The implementation of solar and green jobs stemmed from the organizing work of the People for Community Recovery. The organization hopes to decrease unemployment rates, as the unemployment rate for Riverdale is five times the citywide average. Community members that are employed commute over an hour per trip. Providing jobs nearby the community will cut commute times and increase employment rates.

===Issues===
In 2017, the Trump administration proposed a 31% budget cut for the Environmental Protection Agency, which would lay off 19% of the current workforce. Without proper funding, the EPA cannot fund programs aimed to lower carbon emissions to reduce the impact on climate change and protect air and water quality.
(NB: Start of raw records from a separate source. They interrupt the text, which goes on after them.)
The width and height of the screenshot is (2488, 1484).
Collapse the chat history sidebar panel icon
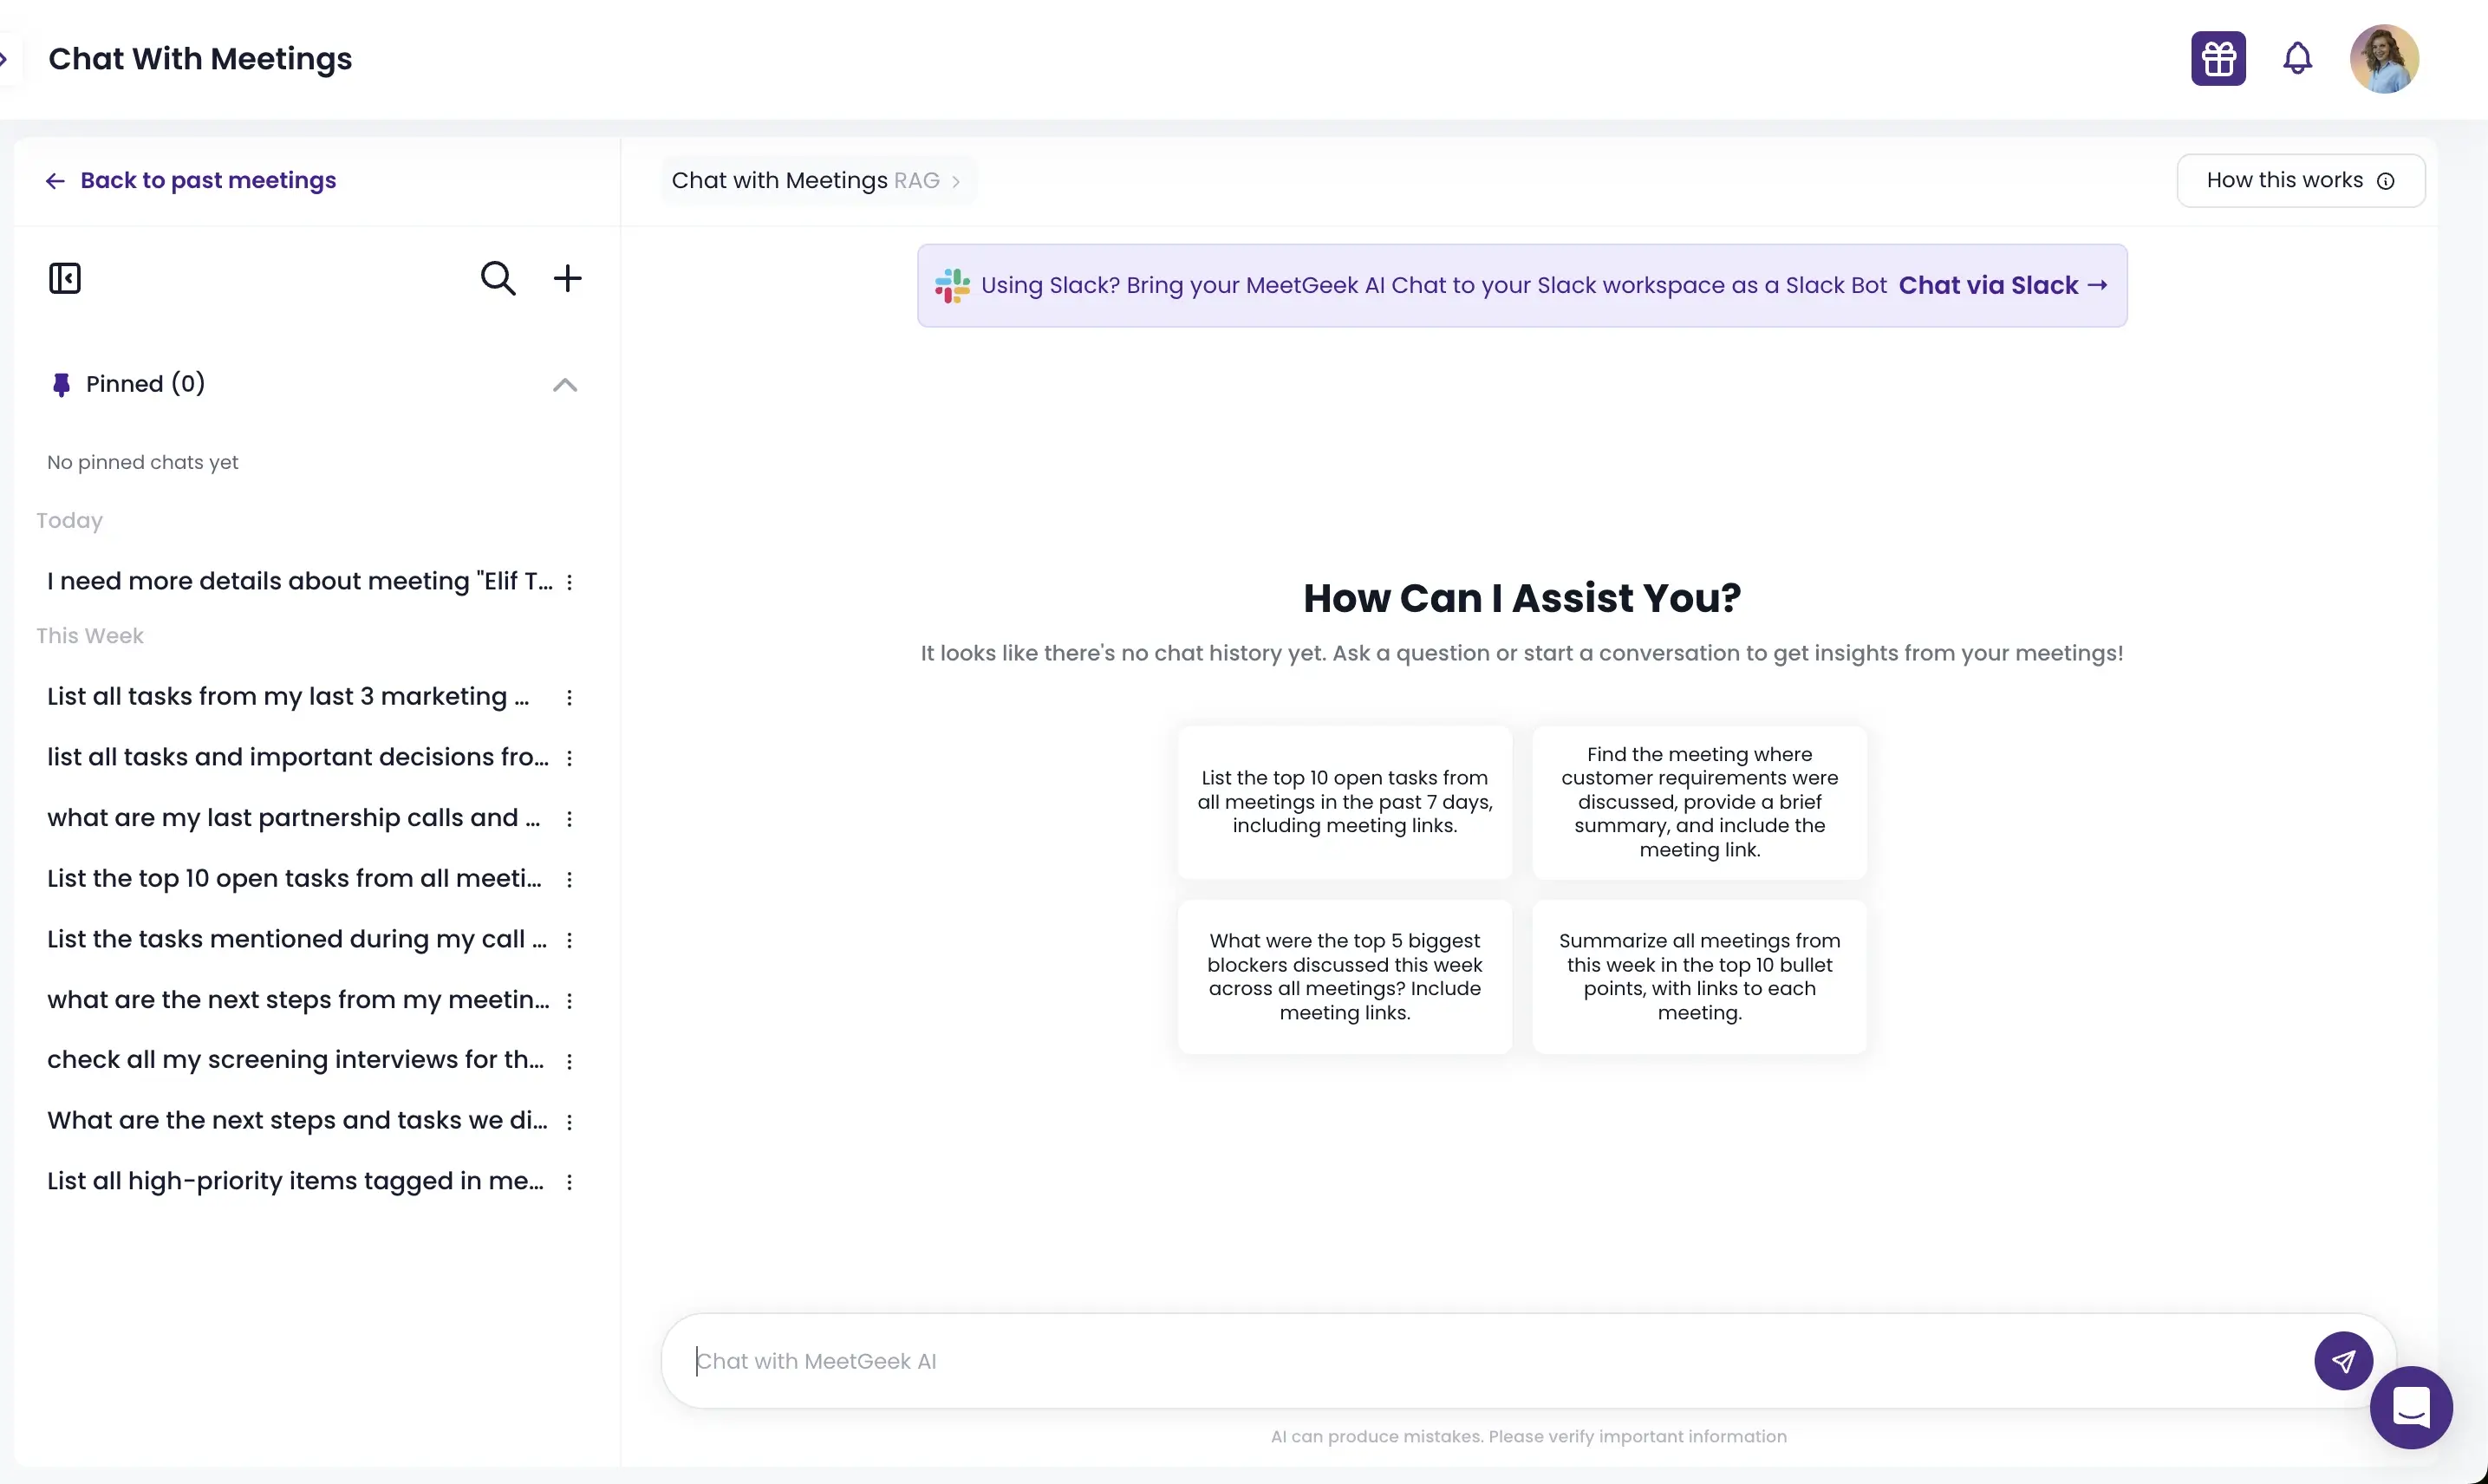coord(65,277)
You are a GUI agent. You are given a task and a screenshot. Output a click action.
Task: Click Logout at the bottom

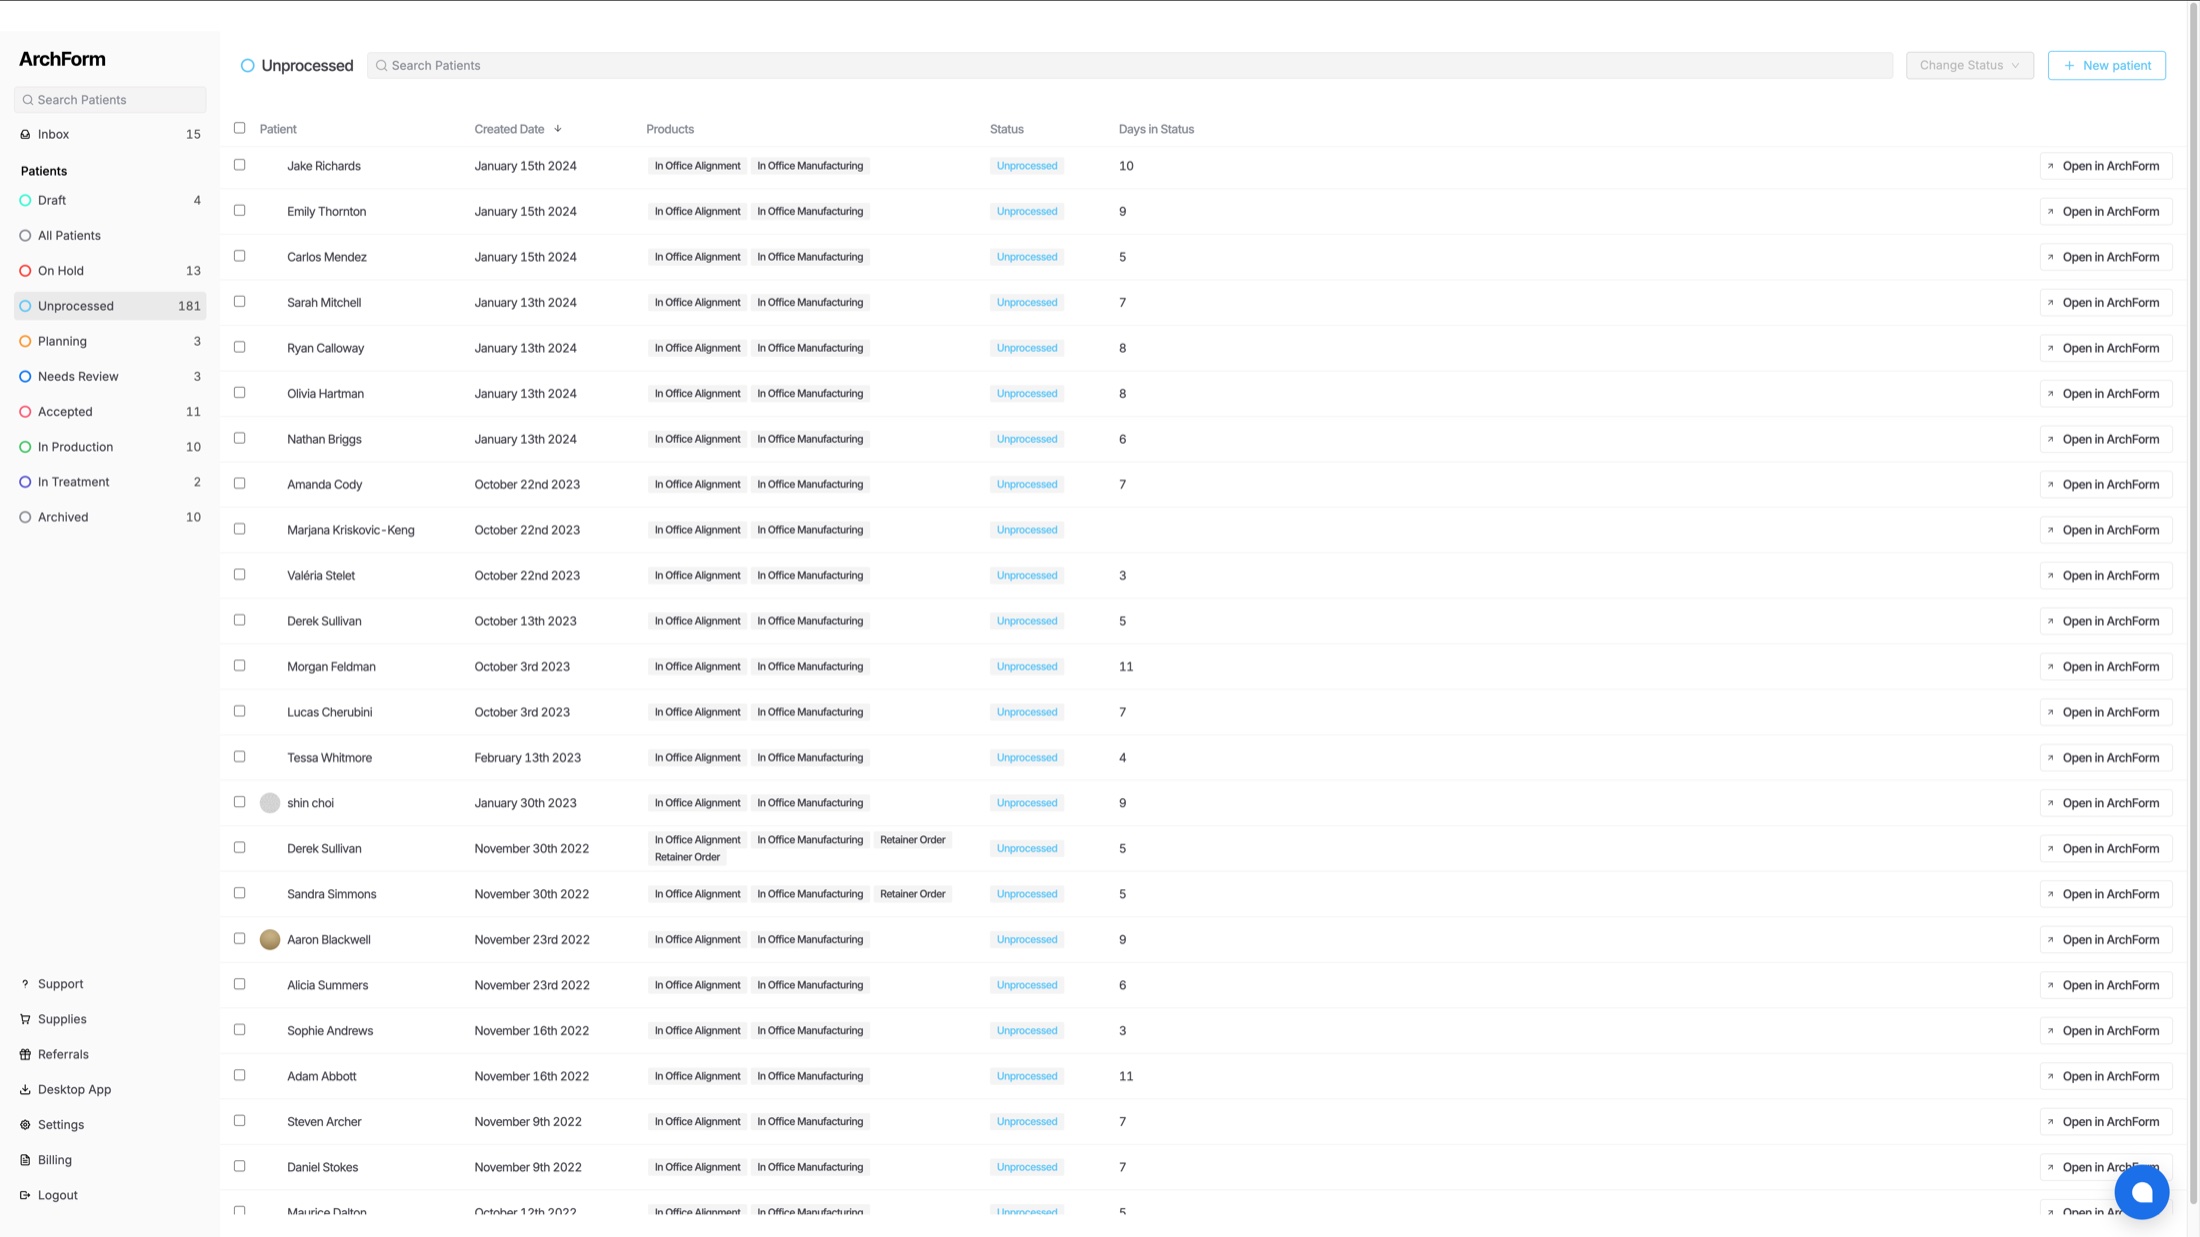[x=56, y=1195]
Programs aimed to clean up regional pollution such as Lake Michigan bordering Chicago would lose an estimated $427 million for spending. Superfund site program funding would drop from $762 million to $330 million. The EPA's enforcement division would also see a 31% cut, rendering a loss for environmental justice pursuits as the enforcement division has the power to fine companies that pollute. In addition to budget cuts, Head of the EPA Scott Pruitt has proposed to remove the environmental justice program within the EPA.

Without the help of the EPA, the community is left to collect data to show proof of health burdens and the need for policy change.

On December 19, 2018, the Federal Lead Action Plan was unveiled that provides a model for reducing childhood lead exposures. The Plan is under the President's Task Force on Environmental Health Risks and Safety Risks to Children, which was established by President Clinton through Executive Order 13045 in April 1997 There is an emphasis on childhood health due to the neurological, immunological, and digestive development during these critical years. Exposure to lead can have long-term consequences, and children have high risks of exposure. Minority children, in particular, are disproportionately burdened of lead exposures. The goals are to:
- Goal 1: Reduce Children's Exposure to Lead Sources
- Goal 2: Identify Lead-Exposure Children and Improve Their Health Outcomes
- Goal 3: Communicate More Effectively with Stakeholders
- Goal 4: Support and Conduct Critical Research to Inform Efforts to Reduce Lead Exposures and Related Health Risks

However, experts on childhood lead exposure point out the Plan's failure to fully commit to the elimination of lead poisoning, provide concrete timelines, improve federal standards and regulations to speed up intervention times, specify which environmental groups and public health advocates they will gather input from, and specify where the funding comes from In fact, the word "eliminate" fails to appear in the action plan report compared to the task force's 2016 report, which included primary prevention, environmental justice, and the elimination of lead poisoning. Experts also point out that the 2018 Plan calls to re-evaluate lead contamination reports that have already been studied rather than collect data from new areas. Which is a symptom of the underlying lack of commitment by the city and surrounding businesses to "eliminate" childhood lead exposure; and many of the other health and access issues on the South Side.